Maliks make business out of affinity of exotic fruit popular in Japan
WEST WINDSOR — From Vivek Malik and his wife Seema, the couple who launched Bhumi Growers did so after an all-too-common realization: Life is short. You might as well be happy in your chosen work.
By tapping into a demand for “local citrus” the West Windsor couple are now both involved full-time managing their fruit and herbal business.
Their farm is in northern Burlington County and Vivek stressed they are looking for other hoop house and greenhouse spaces closer to home in West Windsor, so they can more closely maintain their inventory of several hundred exotic citrus trees.
After Seema was diagnosed with breast cancer in 2014 and Vivek’s mother passed away at home in India in 2017, they decided to leave their previous jobs in financial services and jump into raising exotic fruit, part-time at first, and in the last two years, Seema has been at it full-time. They both freely admitted the learning curve in trying to grow cold-hardy citrus fruits in New Jersey was huge.
They work seven days a week in the respective growing seasons tending to their potted trees and said their daughter, Simran, now entering 8th grade, is an expert when it comes to grafting the trees they raise for six varieties of kumquat and a host of other citrus.
“We wanted to grow yuzu fruit for ourselves,” Seema said in the couple’s orchard in northern Burlington County. “That began in our backyard and moved the trees inside to the family room during fall and winter.
“Taking it to the next level, and starting to explore commercial opportunities, that all happened after my first brush with breast cancer,” she said.
“We realized life is short, we really don’t know how much time we have. Instead of just waiting around and thinking about it, why don’t we take the next step and actually figure out if anybody else is interested in us growing yuzu for them, and would they buy it from us?”
The couple loved the flavor of yuzu fruit, began growing it in their backyard out of a curiosity.
Interestingly, they are both from India and they have no farmers among their distant relatives nor is there much yuzu fruit to be found there.
“There is nothing Indian about this, there is no citrus here from India,” she said, gesturing out at their several hundred potted trees behind a large greenhouse, “and the only thing Indian about this place is us.”
The business, Bhumi Growers, is named in honor of Vivek’s mother, Kamla, who always encouraged both of them to see about launching their own businesses and working for themselves. Bhumi means “mother earth” in the dialect they spoke in India.
After Seema’s second brush with breast cancer in 2020, “we said, okay one of us has got to be doing this full-time. So I jumped into this in the middle of the pandemic full-time,” she said.
While their business continued to expand and orders poured in from restaurants in other states, they credited Mercer County Ag Extension Agent Meredith Melendez for her support, thorough answers to questions, and helpful connections to get them the greenhouse space they currently occupy near Columbus.
“We had a few trees inside our home in West Windsor, so the first place we went to was Elements in Princeton,” Vivek said.
They started to show a lot of interest and other area restaurants were giving them good feedback as well.
Once they were ready to move their trees out of their family room and backyard, he said Melendez was invaluable in helping them to grow their local citrus business.

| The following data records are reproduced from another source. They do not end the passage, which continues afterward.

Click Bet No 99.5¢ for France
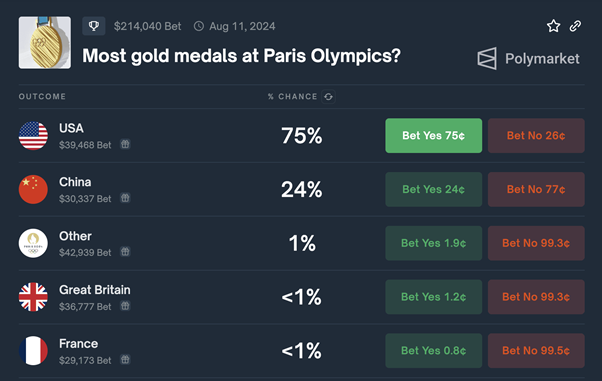This screenshot has height=381, width=602. point(536,351)
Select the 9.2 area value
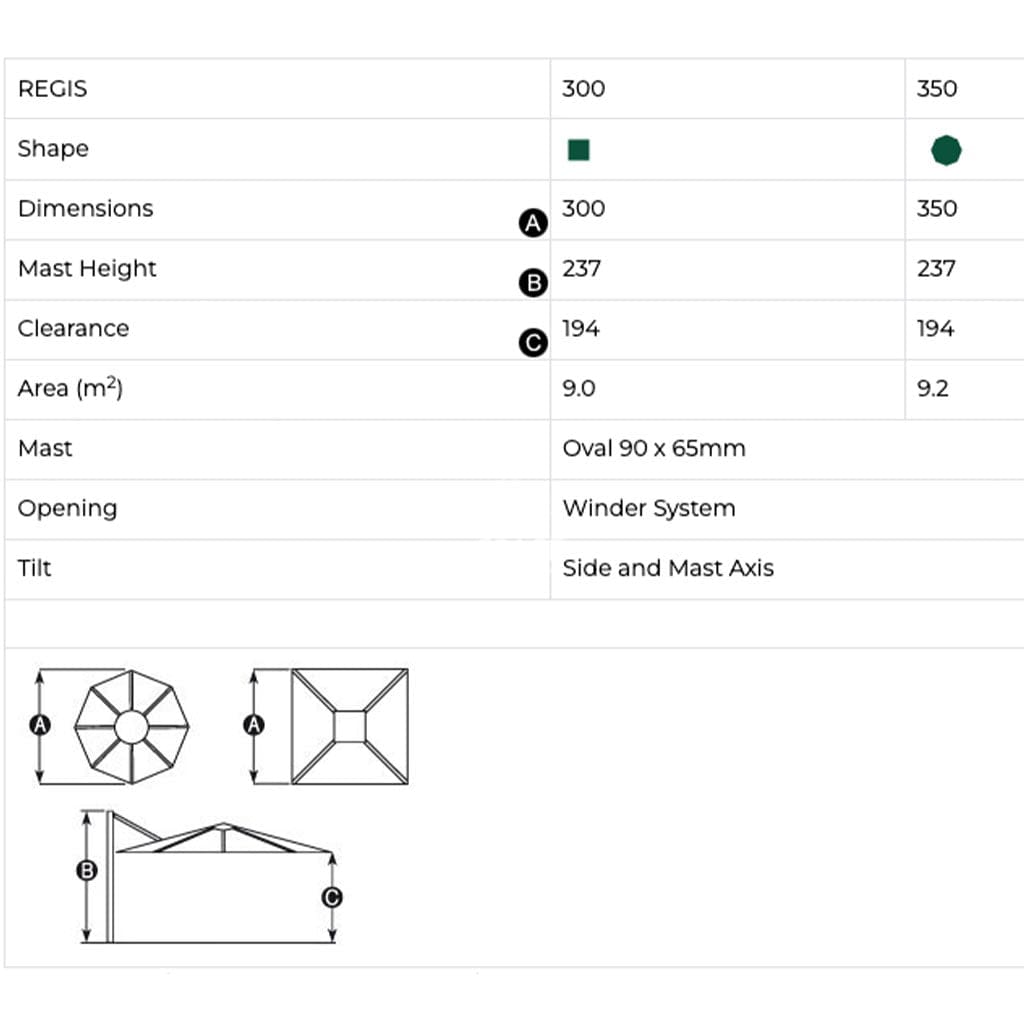Viewport: 1024px width, 1024px height. (x=932, y=389)
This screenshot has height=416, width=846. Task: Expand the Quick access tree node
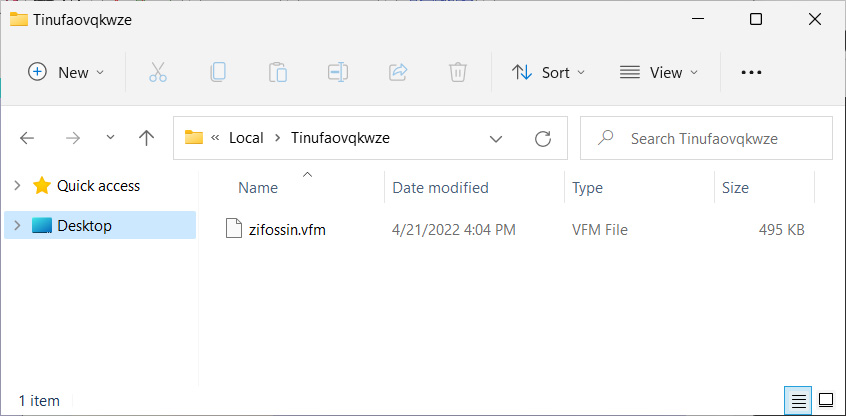tap(17, 186)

In 2019 they took over the whole section of the greenhouse they currently use for Bhumi Growers. In the spring, using carts, they move several hundred potted trees out into a field covered with black permeable material so the trees can enjoy native pollinators, fresh air, sunshine, natural heat and humidity and area birds enjoy nesting in their trees, all of which are surrounded by deer fencing.
Since they began raising yuzu fruit in their backyard 10 years ago, their educational journey has taken them on one trip to Japan, one to Switzerland and several trips to get root stocks of trees at the University of California in Riverside.

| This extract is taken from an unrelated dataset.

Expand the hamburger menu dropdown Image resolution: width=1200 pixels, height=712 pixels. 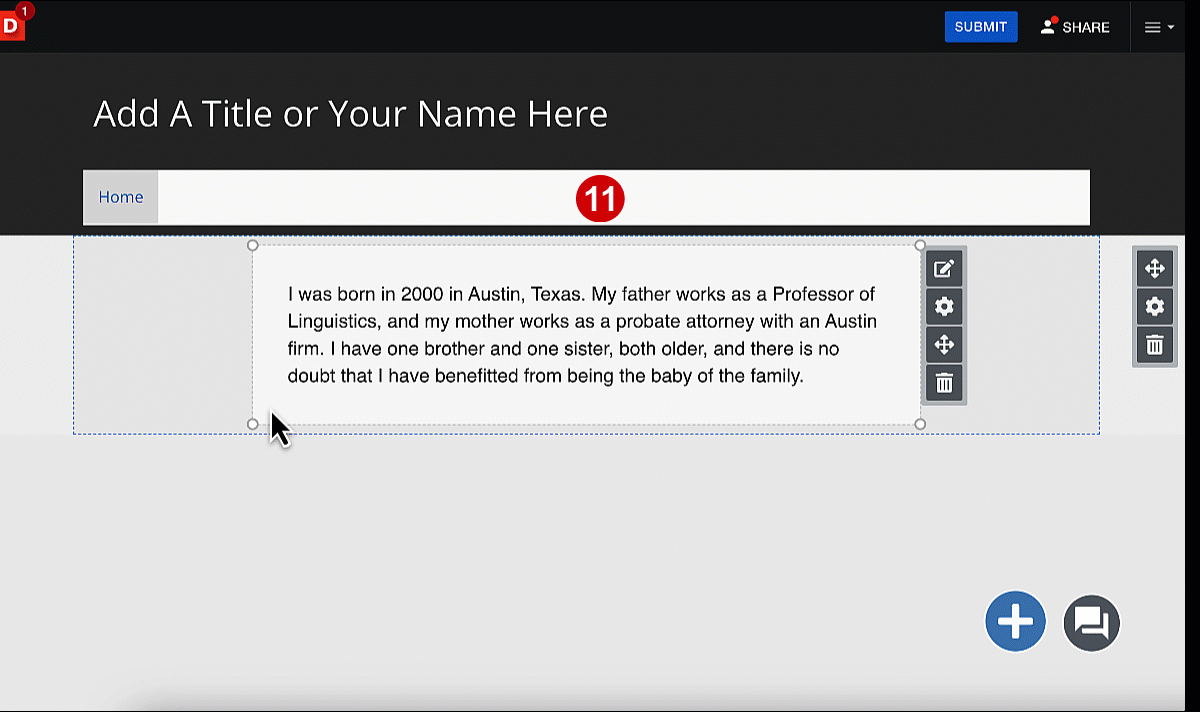(x=1159, y=28)
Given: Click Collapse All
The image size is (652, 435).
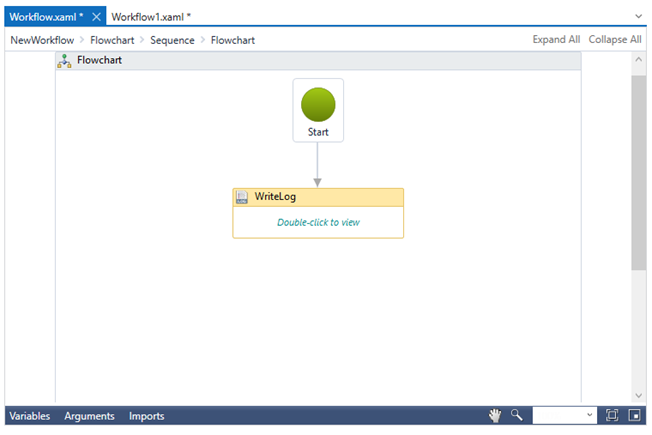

As to the future for Bhumi Growers, they said they are committed to organic practices but not yet certified.
“That’s going to take time, it’s a long process,” Vivek said.

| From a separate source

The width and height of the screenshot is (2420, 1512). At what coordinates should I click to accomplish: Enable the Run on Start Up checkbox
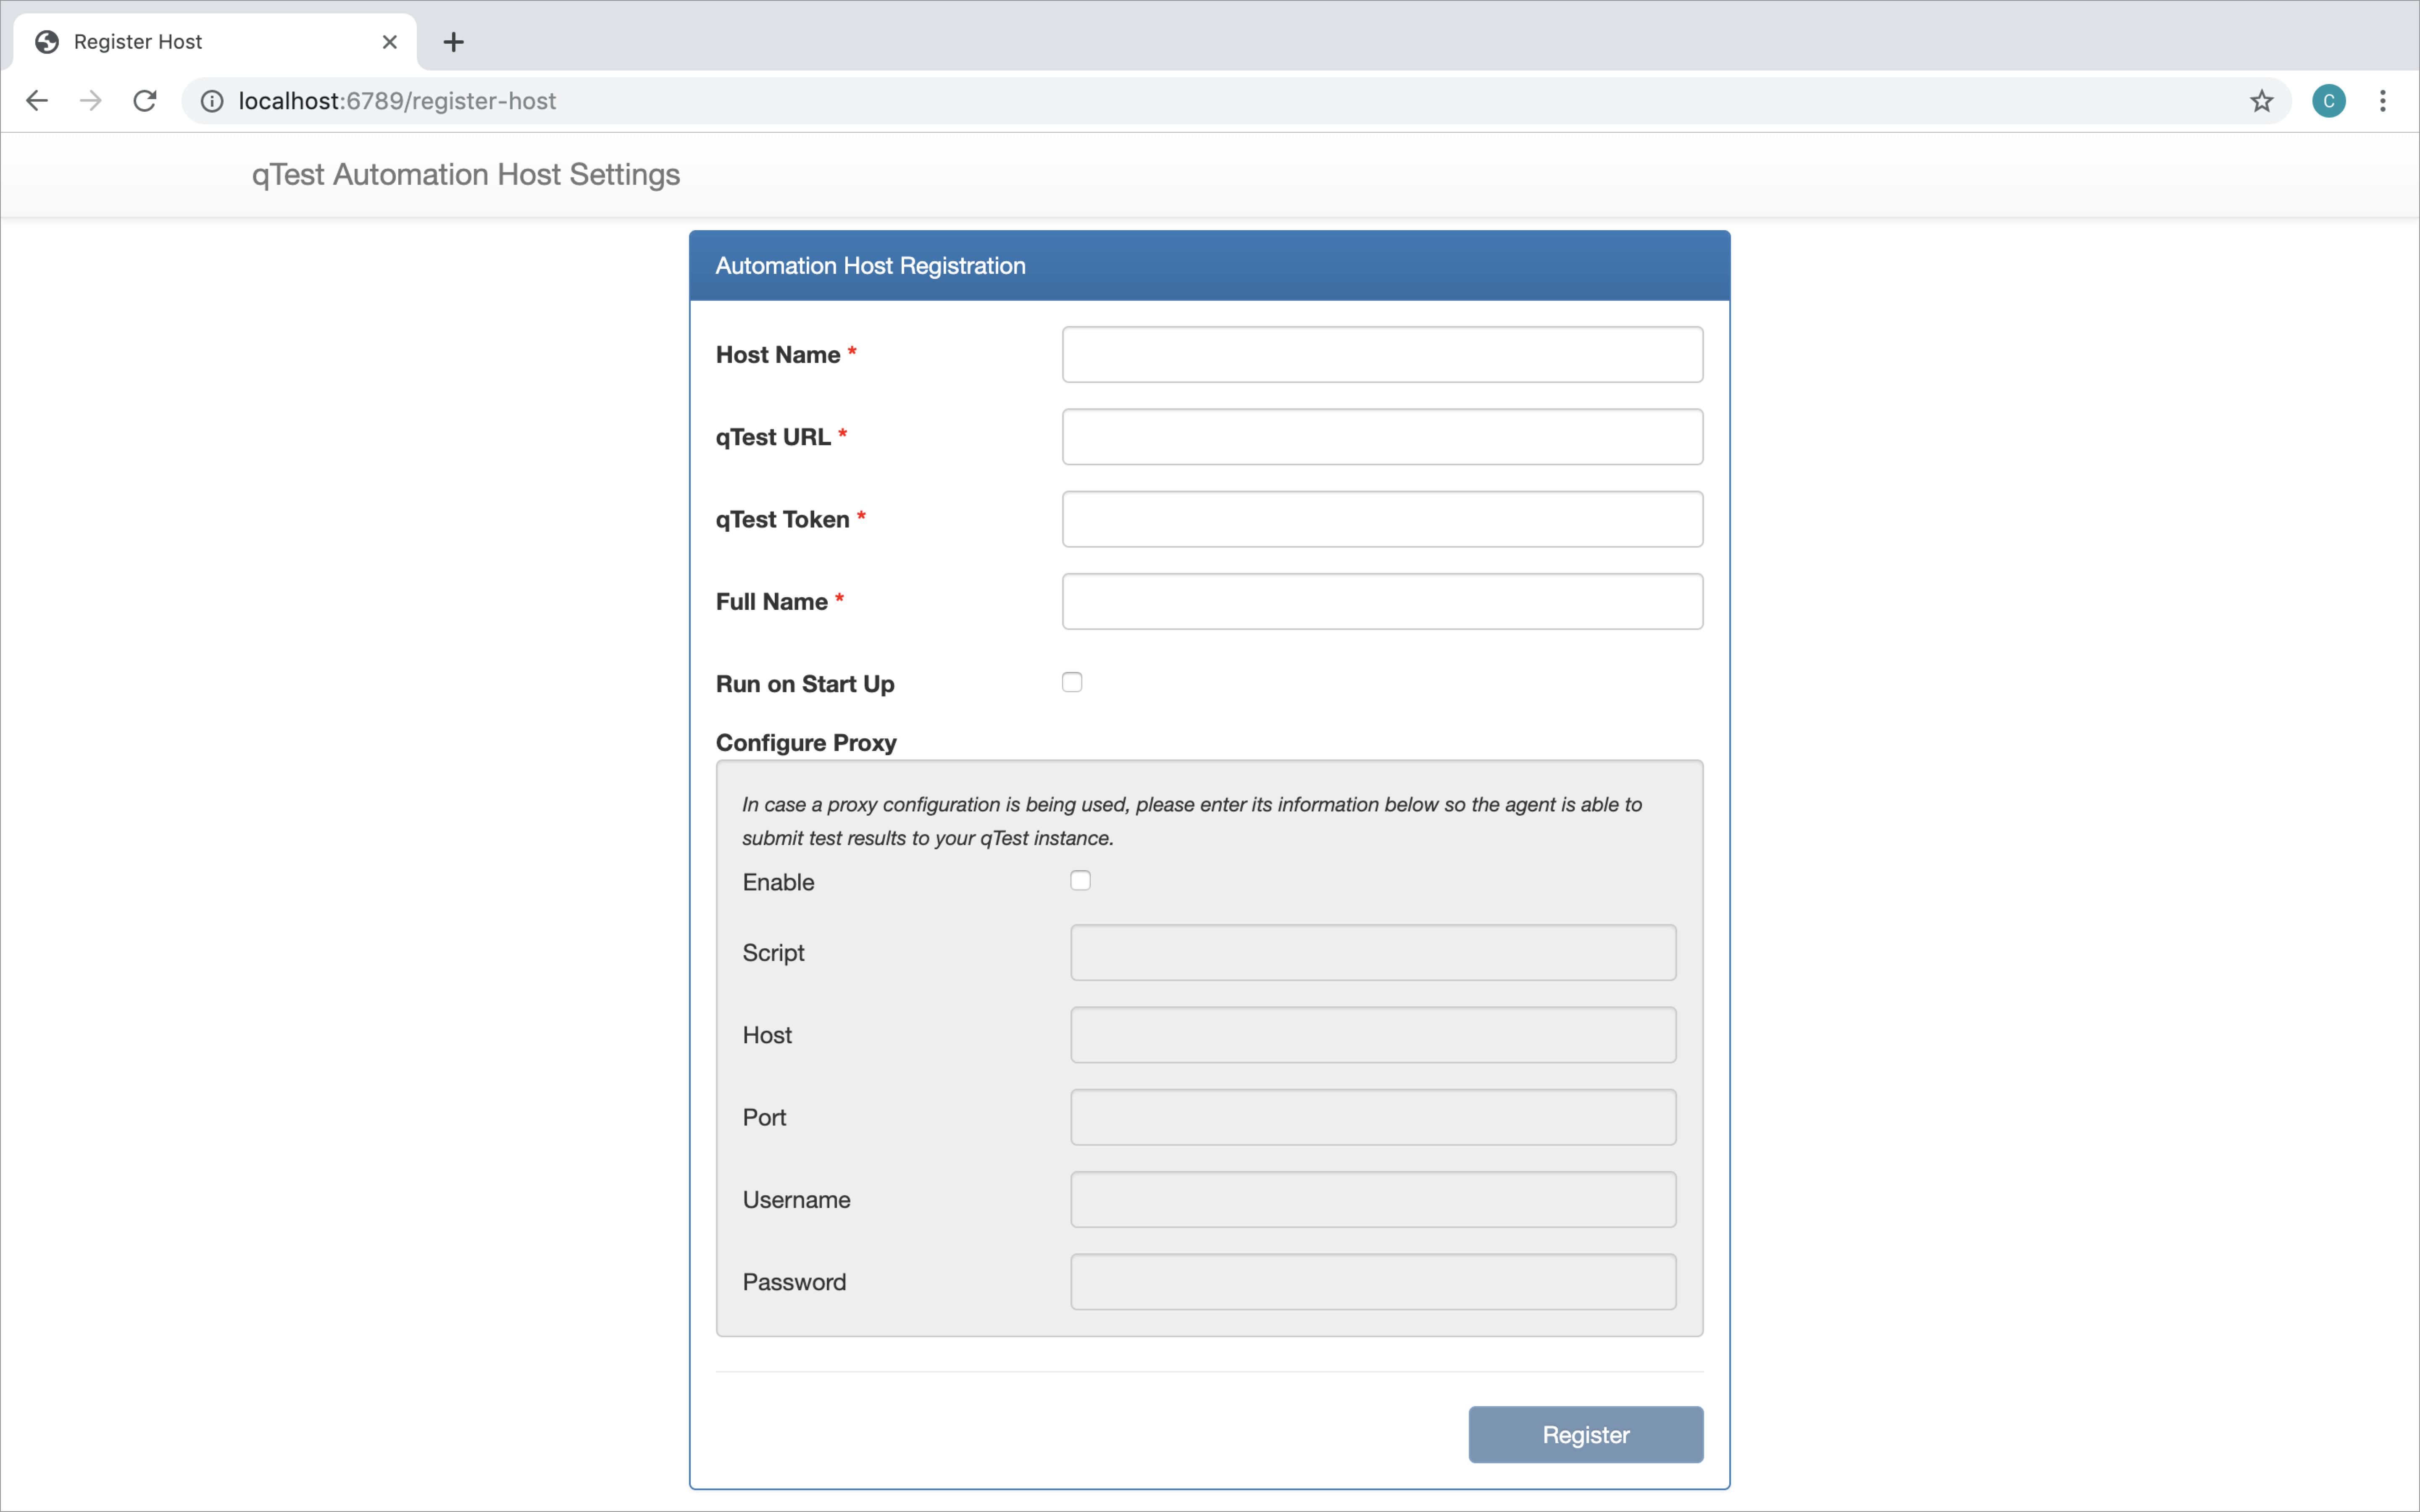pyautogui.click(x=1072, y=681)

The Bhumi Growers website describes 16 varieties of citrus, six varieties of kumquats, limequats, a variety of finger limes, makrut leaves, citrus blossoms, sudachi, calamansi, turmeric, and galangal, a Thai spice. They are also working to develop more value-added products to their product line, like kumquat simple syrup.
The yuzu fruit aren’t harvested until August and September, yet, every year they said they sell a lot and have a lot leftover. The flavor of yuzu fruit is hard to describe, the Maliks said. What sets it apart is the fruit is prized more for its rind than it is for its juice. It’s a very seed-filled fruit and all the essential oils are in the rind, they said.
“The yuzu fruit is known to have very good health benefits. In Japan, they use the seeds of the fruit for medicinal and cosmetic purposes” he added. “Once you get the fragrance of a yuzu, you never go back to any other citrus.”